回望古希腊,巴门尼德、赫拉克利特、柏拉图都是辨证法家。亚里士多德发现了这类“诡辩术”的混乱,这才引导他去探索或回溯逻辑的确定性,即“必然的导出”和“形式逻辑”。亚里士多德的《形而上学》这本书,第一次建立了逻辑学,而逻辑学是在否定辨证法的过程中建立起来的。亚里士多德给逻辑下定义为必然的导出,即三段论的论证方式。亚里士多德随后发现逻辑有三格,这三格由48个前提条件组成,其中34个是无效式,14个是有效式。他然后在逻辑学上逐层推导,导出了最早的形式逻辑系统。形式逻辑是一个很复杂的逻辑学科,详见亚里士多德的《形而上学》。
我们来看看这个逻辑的现象,作一点点剖析:什么叫辨证法,叫循环论,就是你要知道A是什么,你就要知道B,你要知道B是什么,你又就要知道A,A是什么?A是非A,或者说B不是非A。或者说非A可以转化为A。那么B是什么?B是非B,或者B是非B的转化产物。反正说来说去,A还是不知道是啥,也不知道B是啥。因为A就是B,B就是A,所以永远只知道A和B而不知道A和B是什么。

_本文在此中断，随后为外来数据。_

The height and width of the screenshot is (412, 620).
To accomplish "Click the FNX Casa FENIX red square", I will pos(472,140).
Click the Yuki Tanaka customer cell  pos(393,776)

其粗略二分法(如矛盾说)表达着人类早期的简单依存方式。扁型动物只能看见他要吃的食物,所以无需选择,用不着辨证法。而高等动物如猴子,面对着红色的桃子、褐色的核桃、满长刺的毛栗子,飞过的鸟儿,可一回只能依存一个东西,所以它必须设定一个东西叫A,其它都设定为非A,才能最简单地建立自己有效的识辨系统。注意,你的一切感知过程只不过是为了解决你的依存而必需的思辨系统。所以当你多项依存的时候,你如果没有A=A这样最简单的依存度,你就会发生依存混乱。但是呢,你怎么把其他东西抛开?当然只有把其他东西设定为非A。但是非A包含很多东西,你却把它视为一样东西。说得更形象一点,叫矛盾。中国人很崇拜矛盾论,如果把A设置为矛的话,那么非A就是盾。“非A”是一种统称,“非矛”并不全是“盾”,但对于求“A”者,这种混沌的排除法当然是最简捷有效的。

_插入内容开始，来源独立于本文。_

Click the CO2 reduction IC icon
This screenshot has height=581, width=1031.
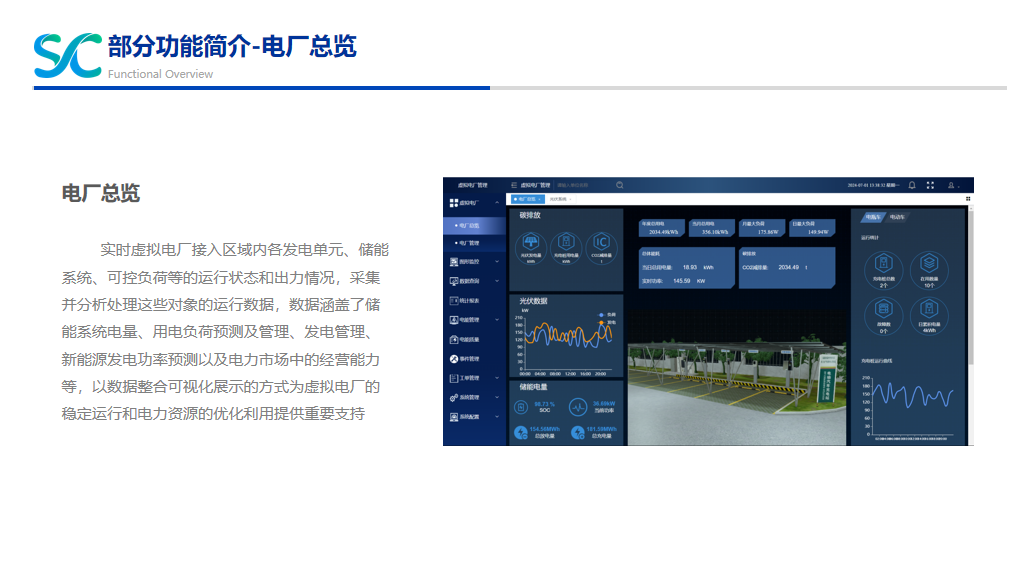pos(600,243)
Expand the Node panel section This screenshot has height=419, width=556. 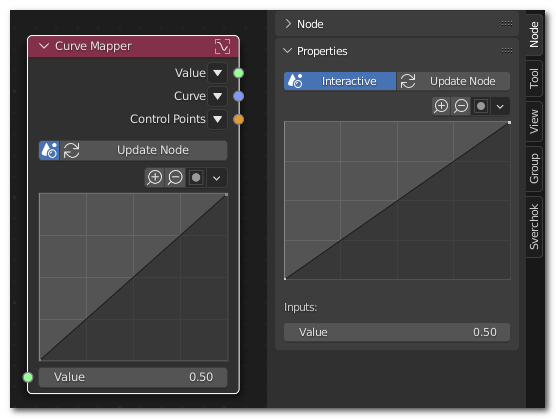[288, 24]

再比如,面对一只鸟,你投石前必须大致确定它的高低、远近、左右等,但此纯属以你为中心的相对定性关系,这种相对关系基本上都是时空关系,这就是芝诺、康德、牛顿、爱因斯坦不得不一再讨论时空问题的原因,也是康德“先验时空”论的由来。
“辩证逻辑”的普世有效性问题
辩证逻辑的长远有效性,正在于它的原始简约性。譬如黑格尔曾讲:“生命的每一瞬间,是生,同时也是死亡”。这样含混地讨论问题,你尽可以认为你已经知道了有关生命的全部真谛,但你永远也不会知道生命的特质到底是什么。但读者一定要注意,越低端的逻辑或者越低端的感知方式,才是越有效且越多被调动的感知方式。辩证法之所以最常被用,正因为它是最低端的逻辑,也惟其是最低端的逻辑,它才是最有效的逻辑。瑞典科学家做过一项研究,让一组逻辑思维能力特强的数学和物理学教授,和一组是文化水平适中、大多是家庭妇女的普通百姓,判断一百个中等难度的问题。我们的一切知识最终都是为了判断,逻辑上的判断含义请读者自己参阅哲学书。研究结果是这样的,高智的这一方正确率约为30%,低智的这一组正确率约为70%。这说明面对相对简单的问题,调动高端逻辑反而会使思想混乱。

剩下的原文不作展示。